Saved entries
+--

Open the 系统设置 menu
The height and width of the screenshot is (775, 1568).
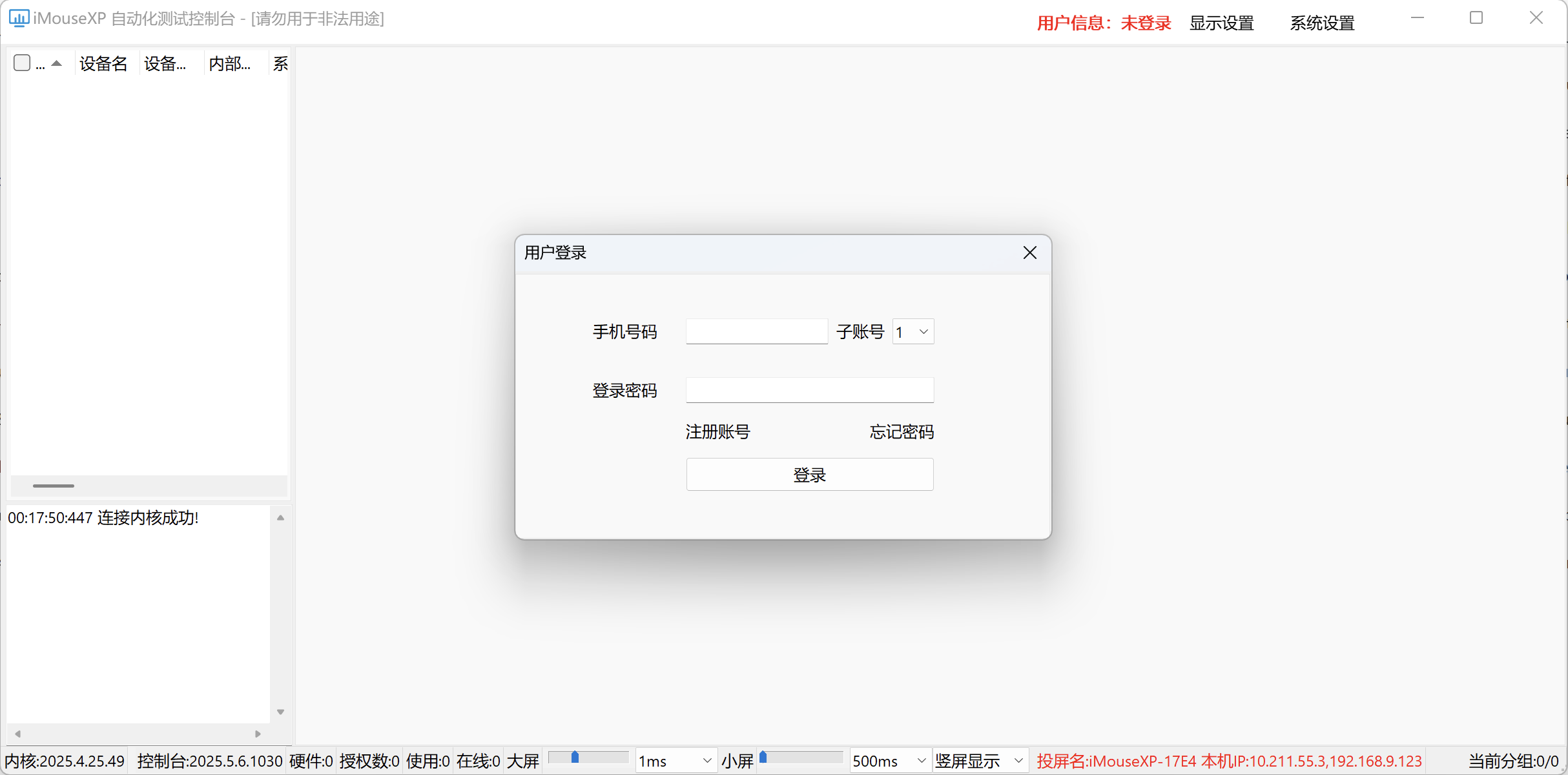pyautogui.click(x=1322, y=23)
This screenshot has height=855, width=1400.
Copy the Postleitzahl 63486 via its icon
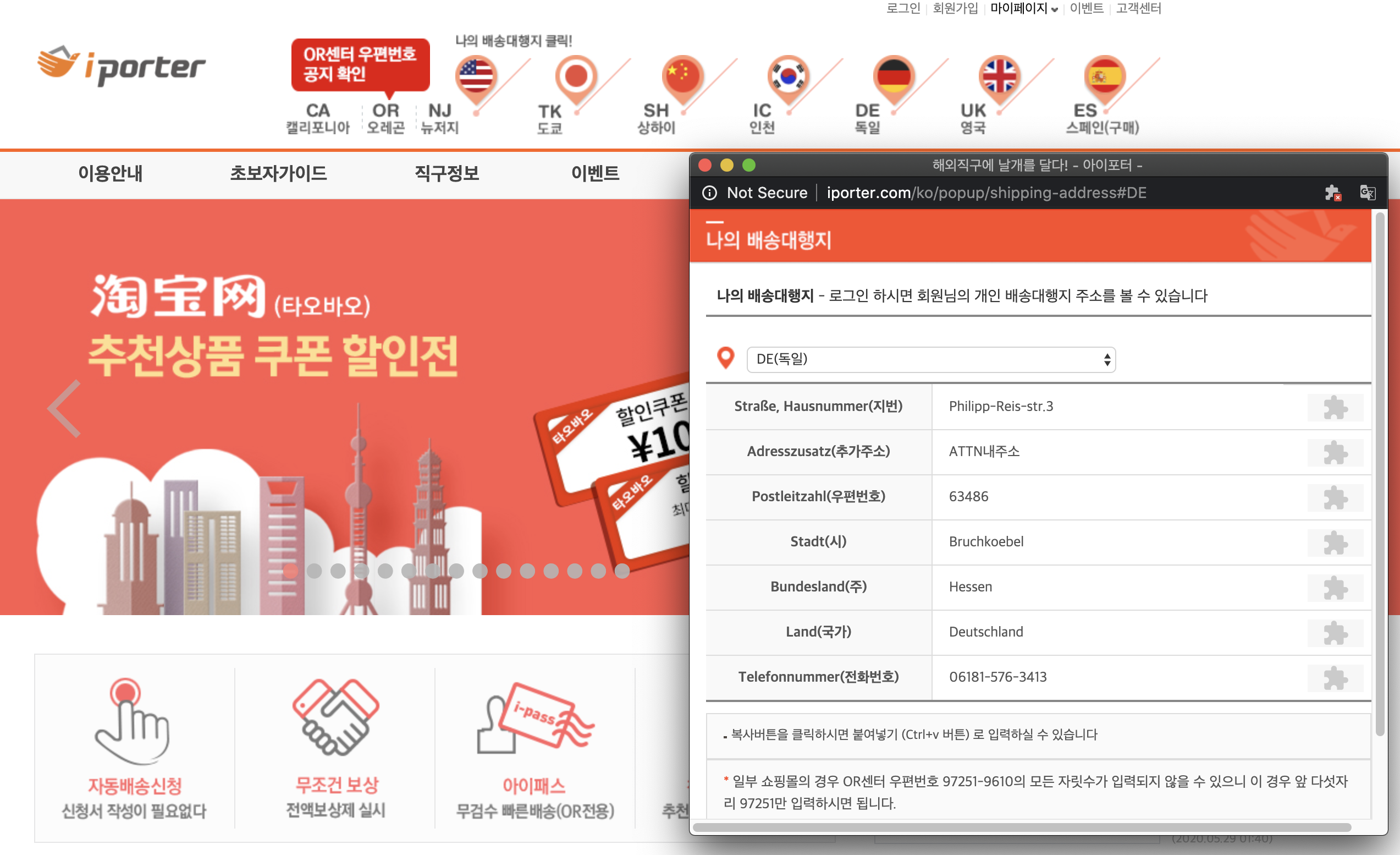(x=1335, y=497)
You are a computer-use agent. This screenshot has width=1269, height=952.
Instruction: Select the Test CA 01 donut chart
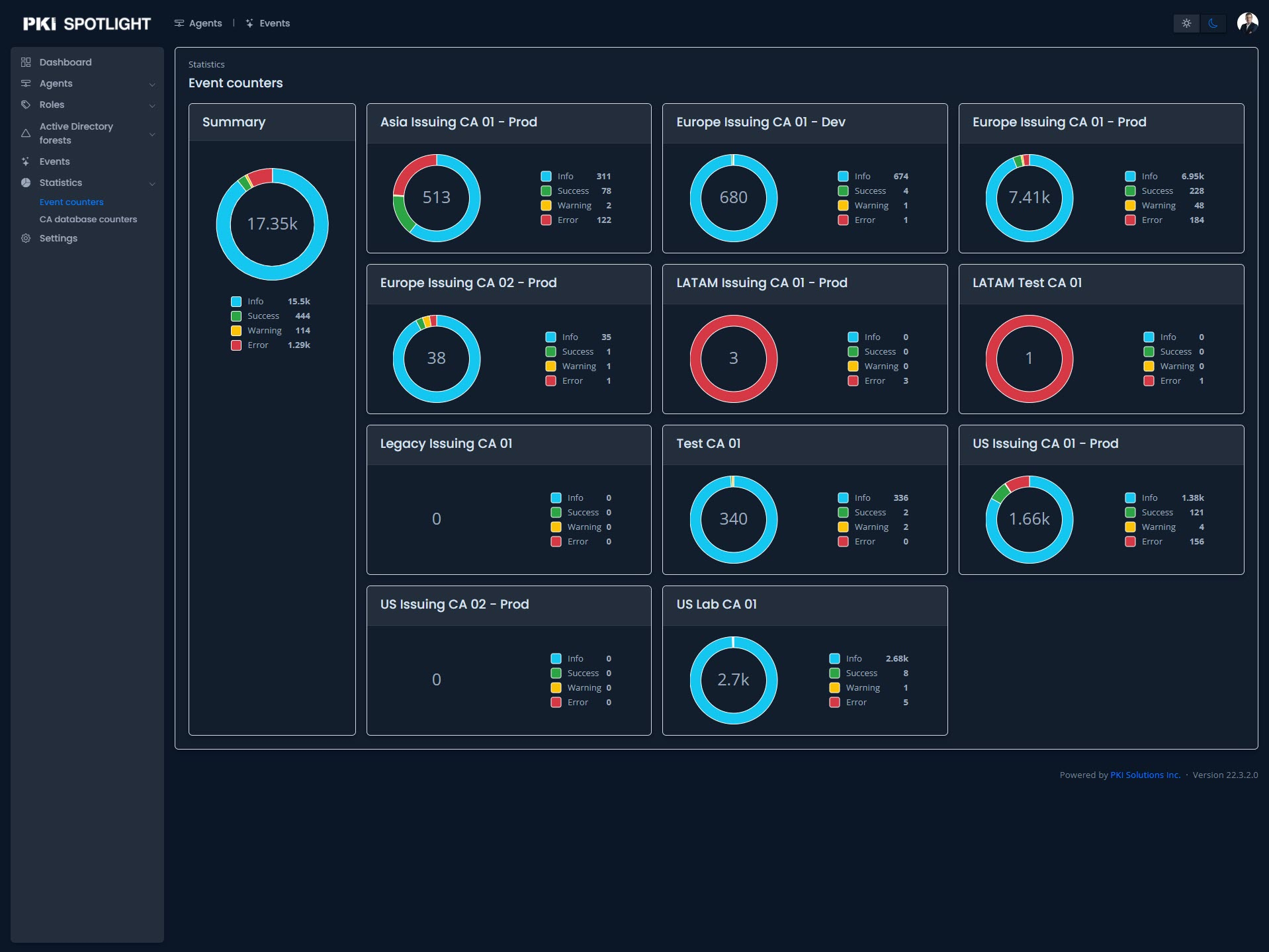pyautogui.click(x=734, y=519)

+--

> Work to complete: Among the lines above, find those carrying the word "This" and copy them out.

> Finished task:
This screenshot has height=855, width=1400.
You are a computer-use agent. This screenshot has width=1269, height=952.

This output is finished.